In a speech given to a business conference at the Scottish Parliament last week the head of one of the UK’s largest power generators described the SNP’s energy policy, with its reliance on renewables to provide our energy needs over the next 10 years, as both “wishful thinking” and “bonkers”.
What follows relates only to the part of Viking Energy Ltd which is wholly owned by the Shetland Charitable Trust and has a 45 per cent stake in the Viking Energy windfarm.
The financial projections by Viking Energy for the profits from the proposed windfarm also appear to be based on “wishful thinking”.
The only published figures of financial projections for this project appear to be those in a report by Strathclyde University, dated from 2008. It can be found on Viking Energy’s website. They project that Viking Energy Ltd would need a capital borrowing requirement of £209.7 million and assume an interest rate of 4.5 per cent with a payback period of 20 years. After all costs and income have been considered they project a profit per annum to the Shetland Charitable Trust of £15.3 million. Looks good so far, but closer inspection reveals that although they have included interest repayments in the costs they appear to have overlooked repayment of capital.

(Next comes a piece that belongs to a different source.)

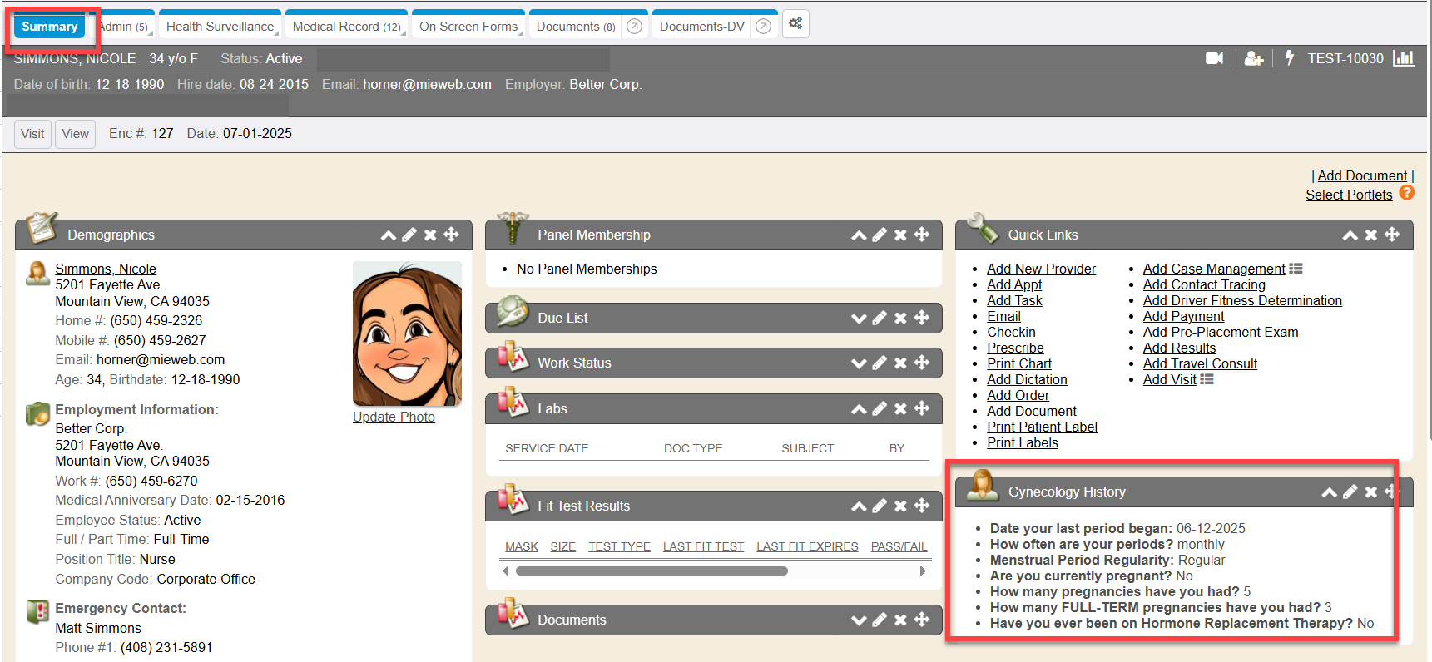Collapse the Quick Links portlet
The image size is (1432, 662).
1350,235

If we factor this in then the profit to the Charitable Trust is reduced to £7 million per annum. But wait; the latest capital borrowing requirement is now stated as £246 million so if we assume all other figures stay the same and do the maths the profit is now reduced to £3 million. Interest rates which are at a historical low are projected to rise as a result of the appalling financial mismanagement by banks and governments over the past few years. If we are very generous and assume only a 0.5 per cent increase to 5 per cent then what was a profit becomes a loss of just over £1 million. If it goes to 6 per cent then that loss becomes £8.5 million per annum.
But what about income? No luck here I’m afraid. This business (for that is what it is) is a “one trick pony” with no ability to downsize, diversify or adapt to differing financial circumstances. Its only source of income is from the sale of Renewable Obligation Certificates and Climate Change Levy Exemption Certificates. The value of these are at the mercy of whichever government is in power. The Conservative Party published a green paper two months before forming a government which stated that it would commit to reducing energy subsidies. It has already started to do so. Last year the Danish government announced that it would phase out subsidies to onshore windfarms so that it can concentrate on other forms of renewables such as biogas and solar. The tide appears to be turning against onshore windfarms.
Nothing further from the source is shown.